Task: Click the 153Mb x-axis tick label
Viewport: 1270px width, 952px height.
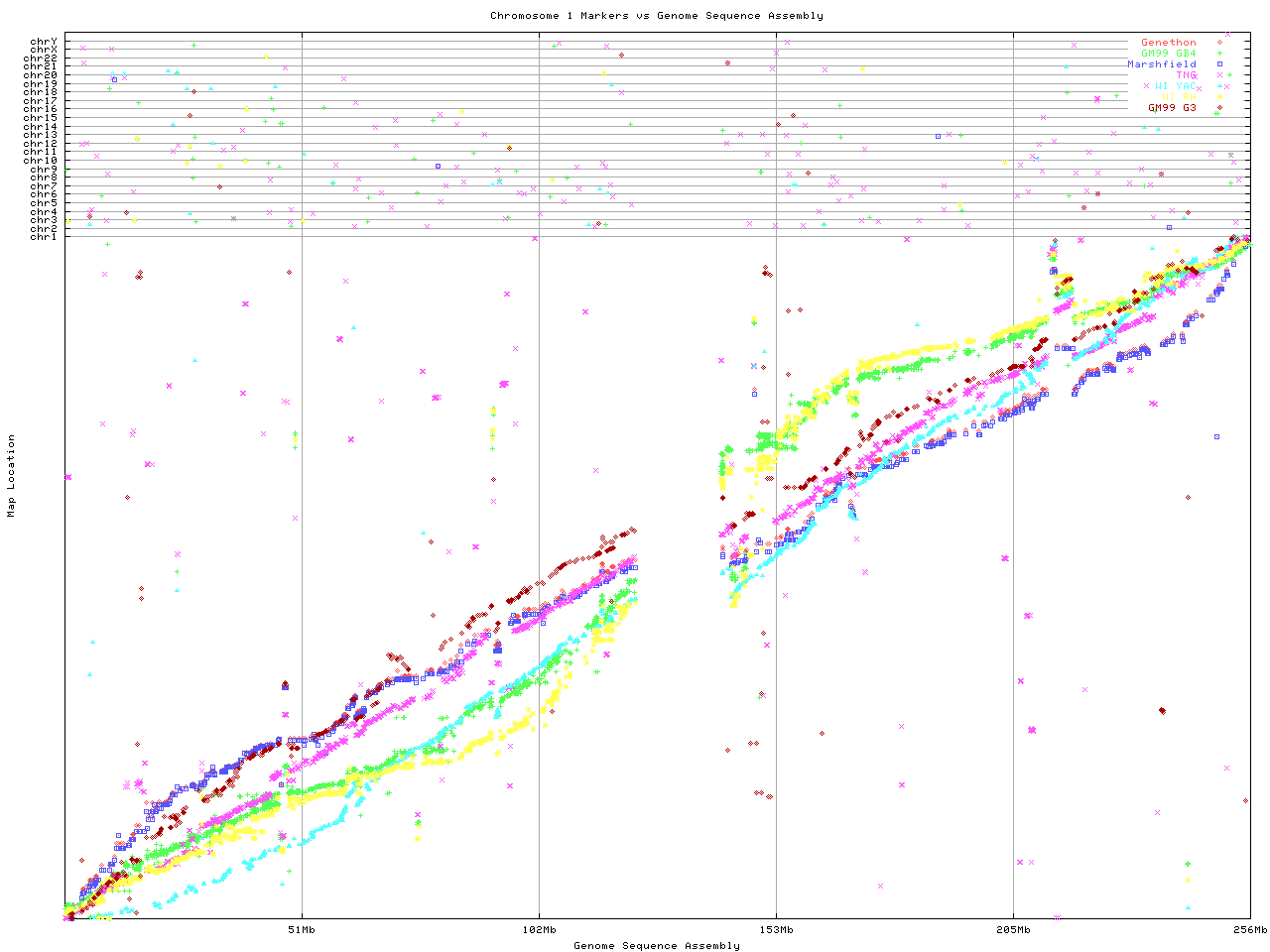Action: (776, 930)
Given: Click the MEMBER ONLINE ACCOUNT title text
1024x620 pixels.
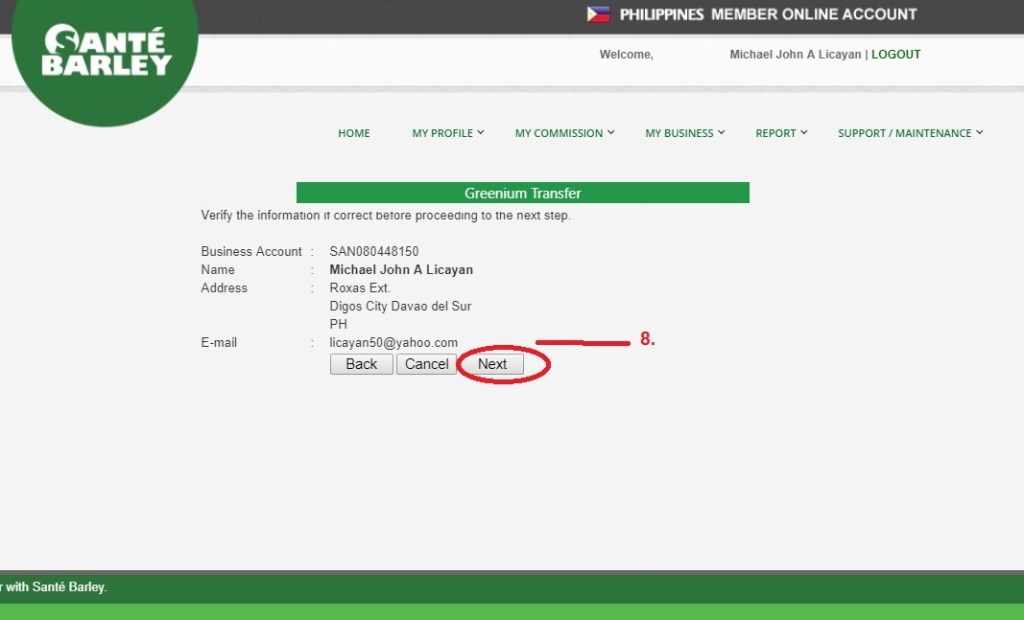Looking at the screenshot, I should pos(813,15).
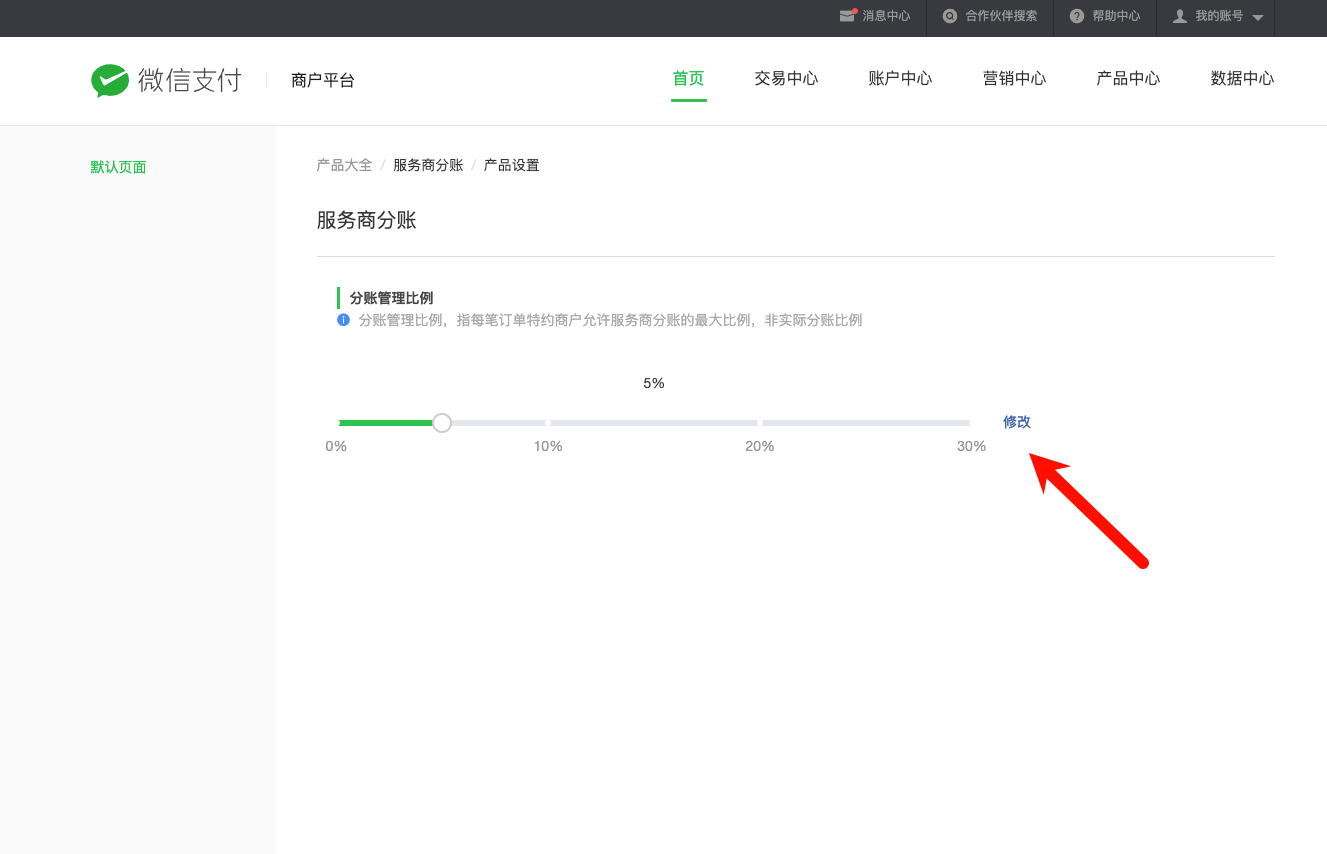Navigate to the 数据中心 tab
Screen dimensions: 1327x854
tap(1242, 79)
****************
GIVEN PROBLEM ▸
Reproduce the data above word for word, leaving the pictures out of your copy.

CORRECT ANSWER ▸
Task: Click the 153Mb x-axis tick label
Viewport: 1270px width, 952px height.
Action: (776, 930)
Given: Click the MEMBER ONLINE ACCOUNT title text
1024x620 pixels.
Looking at the screenshot, I should pos(813,15).
Navigate to the 数据中心 tab
Screen dimensions: 1327x854
tap(1242, 79)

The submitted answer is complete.